Fabian arrives at his gym where The Strangler and his manager await to sign a contract. Gregorius and his pupil practice in the ring. The Strangler has been drinking. He baits Gregorious into a fight. It's a brutal contest. The Strangler is a dirty fighter. His tactics run to face-gouging and vicious, closed-fist punches. Gregorius uses a crushing bear hug. It is one of best shot athletic sequences ever filmed. Much of the credit here must go to Nick DeMaggio, the film editor. His resume includes Dassin's Thieves' Highway and another Widmark hit, Pickup on South Street. Mike Mazurki plays The Strangler. A familiar face, he excelled at playing thugs and "muscle" in gangster films and crime dramas. At 6'5'', with a craggy face and furrowed brow, it's perfect casting.

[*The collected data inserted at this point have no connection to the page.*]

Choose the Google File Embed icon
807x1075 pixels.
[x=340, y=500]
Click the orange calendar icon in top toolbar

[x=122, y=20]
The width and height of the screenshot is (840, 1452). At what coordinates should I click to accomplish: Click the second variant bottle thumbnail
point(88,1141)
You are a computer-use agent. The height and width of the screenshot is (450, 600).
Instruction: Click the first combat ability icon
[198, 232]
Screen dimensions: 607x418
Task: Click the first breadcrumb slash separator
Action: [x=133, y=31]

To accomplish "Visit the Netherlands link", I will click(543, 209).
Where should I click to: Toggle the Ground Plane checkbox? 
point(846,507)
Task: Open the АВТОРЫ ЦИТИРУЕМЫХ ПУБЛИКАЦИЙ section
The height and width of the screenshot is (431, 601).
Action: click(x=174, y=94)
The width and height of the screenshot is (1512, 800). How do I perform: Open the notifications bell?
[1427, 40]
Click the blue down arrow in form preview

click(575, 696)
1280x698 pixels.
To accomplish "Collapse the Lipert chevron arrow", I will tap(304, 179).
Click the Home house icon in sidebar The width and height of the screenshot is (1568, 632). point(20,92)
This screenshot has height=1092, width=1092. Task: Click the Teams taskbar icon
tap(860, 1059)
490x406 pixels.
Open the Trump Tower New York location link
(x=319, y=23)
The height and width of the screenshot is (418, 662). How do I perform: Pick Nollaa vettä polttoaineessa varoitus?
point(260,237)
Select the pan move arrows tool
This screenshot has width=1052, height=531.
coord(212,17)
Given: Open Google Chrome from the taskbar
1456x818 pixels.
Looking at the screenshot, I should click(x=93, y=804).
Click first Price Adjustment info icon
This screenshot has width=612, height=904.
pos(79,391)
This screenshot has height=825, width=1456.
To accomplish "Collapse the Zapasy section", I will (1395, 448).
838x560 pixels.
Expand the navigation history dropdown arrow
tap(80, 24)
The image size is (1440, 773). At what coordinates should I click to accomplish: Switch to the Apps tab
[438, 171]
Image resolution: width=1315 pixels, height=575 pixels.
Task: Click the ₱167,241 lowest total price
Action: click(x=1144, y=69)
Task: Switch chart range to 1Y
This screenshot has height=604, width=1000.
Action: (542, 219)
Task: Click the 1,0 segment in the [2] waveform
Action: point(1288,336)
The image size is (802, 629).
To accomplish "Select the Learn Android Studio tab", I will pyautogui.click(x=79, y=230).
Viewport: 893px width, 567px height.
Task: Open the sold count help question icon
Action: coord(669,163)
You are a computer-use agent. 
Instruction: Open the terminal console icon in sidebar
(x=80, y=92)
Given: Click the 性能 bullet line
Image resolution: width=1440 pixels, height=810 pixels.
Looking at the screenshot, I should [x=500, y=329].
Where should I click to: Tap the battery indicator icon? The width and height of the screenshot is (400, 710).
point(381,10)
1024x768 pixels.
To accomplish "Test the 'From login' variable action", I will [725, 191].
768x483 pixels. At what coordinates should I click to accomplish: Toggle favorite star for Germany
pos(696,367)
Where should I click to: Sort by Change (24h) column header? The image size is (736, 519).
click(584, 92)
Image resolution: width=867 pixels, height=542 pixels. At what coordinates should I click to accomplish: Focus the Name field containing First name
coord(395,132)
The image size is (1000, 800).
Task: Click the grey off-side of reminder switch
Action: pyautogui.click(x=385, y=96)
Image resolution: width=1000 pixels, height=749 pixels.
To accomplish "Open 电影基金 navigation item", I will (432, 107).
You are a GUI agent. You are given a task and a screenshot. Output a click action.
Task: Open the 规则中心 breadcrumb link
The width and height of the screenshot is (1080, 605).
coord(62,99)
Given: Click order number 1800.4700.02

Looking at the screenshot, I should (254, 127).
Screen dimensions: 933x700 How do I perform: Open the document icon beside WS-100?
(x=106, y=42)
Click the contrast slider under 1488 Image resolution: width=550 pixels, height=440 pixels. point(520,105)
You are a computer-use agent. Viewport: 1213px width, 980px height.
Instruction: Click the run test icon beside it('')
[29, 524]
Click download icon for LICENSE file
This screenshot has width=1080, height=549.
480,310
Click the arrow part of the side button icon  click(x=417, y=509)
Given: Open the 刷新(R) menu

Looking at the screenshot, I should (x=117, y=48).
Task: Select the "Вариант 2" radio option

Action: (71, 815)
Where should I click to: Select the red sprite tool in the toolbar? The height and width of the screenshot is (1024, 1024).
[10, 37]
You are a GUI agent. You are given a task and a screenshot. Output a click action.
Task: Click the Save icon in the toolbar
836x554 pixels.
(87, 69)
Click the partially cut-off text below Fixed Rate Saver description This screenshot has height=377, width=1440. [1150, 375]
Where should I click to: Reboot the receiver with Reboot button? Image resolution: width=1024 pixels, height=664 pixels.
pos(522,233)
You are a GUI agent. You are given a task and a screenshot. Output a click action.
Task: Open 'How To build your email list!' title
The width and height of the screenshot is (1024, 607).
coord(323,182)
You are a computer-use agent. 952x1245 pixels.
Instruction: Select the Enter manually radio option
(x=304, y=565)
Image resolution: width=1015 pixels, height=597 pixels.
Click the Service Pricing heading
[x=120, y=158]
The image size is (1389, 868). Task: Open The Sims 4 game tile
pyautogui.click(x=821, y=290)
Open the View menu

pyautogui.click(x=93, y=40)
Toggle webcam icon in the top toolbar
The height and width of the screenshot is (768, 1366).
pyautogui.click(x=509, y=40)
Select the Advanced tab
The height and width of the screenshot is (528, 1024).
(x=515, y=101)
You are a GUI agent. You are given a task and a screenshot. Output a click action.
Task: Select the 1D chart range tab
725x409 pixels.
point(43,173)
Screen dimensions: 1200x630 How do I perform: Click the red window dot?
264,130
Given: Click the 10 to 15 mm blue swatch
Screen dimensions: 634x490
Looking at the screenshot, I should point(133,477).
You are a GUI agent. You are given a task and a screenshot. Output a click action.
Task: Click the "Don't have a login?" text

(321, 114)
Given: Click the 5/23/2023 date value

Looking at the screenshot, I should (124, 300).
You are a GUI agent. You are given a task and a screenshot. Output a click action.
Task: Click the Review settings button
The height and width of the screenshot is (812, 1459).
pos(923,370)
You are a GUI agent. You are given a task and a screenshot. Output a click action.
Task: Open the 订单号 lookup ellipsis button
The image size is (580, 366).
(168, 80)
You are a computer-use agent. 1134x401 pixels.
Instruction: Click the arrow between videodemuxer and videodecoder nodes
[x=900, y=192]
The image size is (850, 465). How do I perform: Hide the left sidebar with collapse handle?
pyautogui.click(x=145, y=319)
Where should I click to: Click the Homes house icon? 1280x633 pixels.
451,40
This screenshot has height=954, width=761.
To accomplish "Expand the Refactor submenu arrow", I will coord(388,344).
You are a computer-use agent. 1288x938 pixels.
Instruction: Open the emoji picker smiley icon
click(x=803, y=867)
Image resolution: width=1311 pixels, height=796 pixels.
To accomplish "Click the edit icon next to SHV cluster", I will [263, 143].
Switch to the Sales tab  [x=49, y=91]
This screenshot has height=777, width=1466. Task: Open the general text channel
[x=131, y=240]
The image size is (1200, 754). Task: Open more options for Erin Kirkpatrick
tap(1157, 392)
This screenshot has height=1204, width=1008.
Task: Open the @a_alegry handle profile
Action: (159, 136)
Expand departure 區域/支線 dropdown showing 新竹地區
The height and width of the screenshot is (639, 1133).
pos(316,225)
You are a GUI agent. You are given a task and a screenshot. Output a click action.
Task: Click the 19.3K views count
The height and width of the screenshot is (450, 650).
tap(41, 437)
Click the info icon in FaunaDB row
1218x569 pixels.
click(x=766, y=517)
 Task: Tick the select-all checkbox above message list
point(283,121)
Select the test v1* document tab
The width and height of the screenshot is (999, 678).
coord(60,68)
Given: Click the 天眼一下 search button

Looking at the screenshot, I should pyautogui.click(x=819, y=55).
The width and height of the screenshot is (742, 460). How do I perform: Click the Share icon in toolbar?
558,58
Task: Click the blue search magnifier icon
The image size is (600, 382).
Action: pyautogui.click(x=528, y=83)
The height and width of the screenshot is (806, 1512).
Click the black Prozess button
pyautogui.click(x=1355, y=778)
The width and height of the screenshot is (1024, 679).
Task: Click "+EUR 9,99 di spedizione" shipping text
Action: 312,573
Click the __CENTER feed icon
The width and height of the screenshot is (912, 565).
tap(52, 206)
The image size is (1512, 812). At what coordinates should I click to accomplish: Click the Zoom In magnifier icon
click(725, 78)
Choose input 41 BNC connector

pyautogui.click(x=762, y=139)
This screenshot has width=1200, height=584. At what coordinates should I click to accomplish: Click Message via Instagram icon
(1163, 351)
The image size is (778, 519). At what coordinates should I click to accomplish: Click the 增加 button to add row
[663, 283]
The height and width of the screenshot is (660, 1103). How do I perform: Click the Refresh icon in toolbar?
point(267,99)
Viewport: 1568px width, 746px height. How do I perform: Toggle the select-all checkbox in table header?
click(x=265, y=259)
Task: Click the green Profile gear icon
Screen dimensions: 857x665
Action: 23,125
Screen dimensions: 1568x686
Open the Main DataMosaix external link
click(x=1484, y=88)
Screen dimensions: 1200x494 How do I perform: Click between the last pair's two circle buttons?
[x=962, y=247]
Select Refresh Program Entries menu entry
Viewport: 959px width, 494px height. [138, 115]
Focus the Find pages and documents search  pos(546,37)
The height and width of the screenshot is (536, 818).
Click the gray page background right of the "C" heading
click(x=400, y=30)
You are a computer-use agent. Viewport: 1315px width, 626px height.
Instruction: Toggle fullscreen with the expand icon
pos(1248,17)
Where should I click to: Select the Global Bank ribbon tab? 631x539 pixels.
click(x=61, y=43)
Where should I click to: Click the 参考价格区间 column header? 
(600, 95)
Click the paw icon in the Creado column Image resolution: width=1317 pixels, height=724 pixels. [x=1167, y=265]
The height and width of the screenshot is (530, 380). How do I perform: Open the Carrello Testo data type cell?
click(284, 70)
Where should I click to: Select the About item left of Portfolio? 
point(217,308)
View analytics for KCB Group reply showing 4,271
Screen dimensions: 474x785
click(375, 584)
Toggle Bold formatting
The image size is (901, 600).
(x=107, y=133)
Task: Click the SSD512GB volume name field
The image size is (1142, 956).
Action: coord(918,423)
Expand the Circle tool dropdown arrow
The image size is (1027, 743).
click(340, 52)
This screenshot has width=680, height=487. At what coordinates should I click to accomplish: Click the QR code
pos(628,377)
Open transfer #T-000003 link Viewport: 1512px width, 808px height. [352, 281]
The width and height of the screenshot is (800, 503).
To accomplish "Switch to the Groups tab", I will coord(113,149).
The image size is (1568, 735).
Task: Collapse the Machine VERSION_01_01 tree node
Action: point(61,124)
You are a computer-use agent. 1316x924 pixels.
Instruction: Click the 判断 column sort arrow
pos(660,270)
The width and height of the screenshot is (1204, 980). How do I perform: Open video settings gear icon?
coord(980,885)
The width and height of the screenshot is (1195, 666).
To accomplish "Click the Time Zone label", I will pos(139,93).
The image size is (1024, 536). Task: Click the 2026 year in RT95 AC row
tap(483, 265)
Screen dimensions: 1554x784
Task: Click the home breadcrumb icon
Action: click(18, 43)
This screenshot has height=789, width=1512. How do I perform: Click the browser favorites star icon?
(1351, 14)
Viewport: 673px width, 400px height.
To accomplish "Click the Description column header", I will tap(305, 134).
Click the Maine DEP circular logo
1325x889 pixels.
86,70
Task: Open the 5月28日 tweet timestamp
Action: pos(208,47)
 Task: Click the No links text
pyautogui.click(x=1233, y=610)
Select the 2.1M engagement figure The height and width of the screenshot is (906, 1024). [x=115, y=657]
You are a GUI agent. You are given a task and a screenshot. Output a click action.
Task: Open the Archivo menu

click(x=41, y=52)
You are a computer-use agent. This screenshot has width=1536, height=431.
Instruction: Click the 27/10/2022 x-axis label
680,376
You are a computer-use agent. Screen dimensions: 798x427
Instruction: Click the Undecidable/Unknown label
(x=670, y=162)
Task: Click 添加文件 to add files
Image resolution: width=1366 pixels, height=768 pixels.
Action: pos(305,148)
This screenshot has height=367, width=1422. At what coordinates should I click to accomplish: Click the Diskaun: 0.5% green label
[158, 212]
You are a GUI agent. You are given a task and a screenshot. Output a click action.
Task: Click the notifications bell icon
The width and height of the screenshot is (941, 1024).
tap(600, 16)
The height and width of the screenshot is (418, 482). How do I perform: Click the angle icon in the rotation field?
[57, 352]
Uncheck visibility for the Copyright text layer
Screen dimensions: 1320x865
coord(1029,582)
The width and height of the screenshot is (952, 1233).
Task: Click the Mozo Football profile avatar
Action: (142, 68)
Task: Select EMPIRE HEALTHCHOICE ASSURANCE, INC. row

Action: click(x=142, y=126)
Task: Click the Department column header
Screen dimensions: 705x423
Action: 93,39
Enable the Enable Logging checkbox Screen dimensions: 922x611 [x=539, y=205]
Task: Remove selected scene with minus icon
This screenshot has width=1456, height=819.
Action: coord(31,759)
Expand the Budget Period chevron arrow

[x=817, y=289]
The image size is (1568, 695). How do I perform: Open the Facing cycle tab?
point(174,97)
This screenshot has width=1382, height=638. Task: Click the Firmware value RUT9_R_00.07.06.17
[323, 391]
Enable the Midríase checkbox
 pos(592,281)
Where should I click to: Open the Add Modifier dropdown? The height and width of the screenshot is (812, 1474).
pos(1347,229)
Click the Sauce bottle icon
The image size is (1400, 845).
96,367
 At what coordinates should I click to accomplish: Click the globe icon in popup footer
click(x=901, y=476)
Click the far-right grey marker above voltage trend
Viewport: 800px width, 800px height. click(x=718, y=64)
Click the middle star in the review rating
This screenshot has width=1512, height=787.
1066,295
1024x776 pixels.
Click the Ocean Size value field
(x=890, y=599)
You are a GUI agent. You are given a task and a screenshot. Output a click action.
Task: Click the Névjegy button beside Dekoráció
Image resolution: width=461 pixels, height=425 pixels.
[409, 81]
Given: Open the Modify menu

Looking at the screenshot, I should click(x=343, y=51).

Stanislaus Zbyszko plays Gregorious. A one-time world-class wrestler, it is his only film appearance. (Dassin plucked him from a New Jersey chicken farm for the role.) A giant round battle-scarred bulk of muscle, he stood 5'8' and was 71 at filming. Mazurki was just 43.
Two brutes in the ring. |
SPOILERS AHEAD: The outcome of the match sends Fabian into hiding. Kristo orders his henchmen to find him. Another feverish chase ensues and Fabian meets a grim ending at the hands of The Strangler, who lives up to his moniker and tosses his victim into the river. Krisco watches from a bridge, and flicks his cigarette butt on the body as it floats like garbage beneath him.
Phillip Nosseross ends no better off. When Helen leaves him for Fabian, he tells her she doesn't know what she's walking into. She sneers with contempt and replies, "I know what I'm walking out of." The cuckolded husband is devastated and takes his own life. Helen later learns that her license is a forgery. She returns to the Silver Fox to find her husband has cut her from his will. Destined for disappointment, she's the closest thing we have to a femme fatale in the film.
Jules Dassin. |
Dassin was a victim of the Communist witch-hunt in America following World War. He fled the States with the help of Darrel Zanuck to make this film and would continue his work in the genre from France with Rififi in 1955, a seminal heist move. He was among the many wrongly persecuted artists by the HUAC. It's a shame, because he lost a few good years, and his already strong canon of films would have been even more impressive.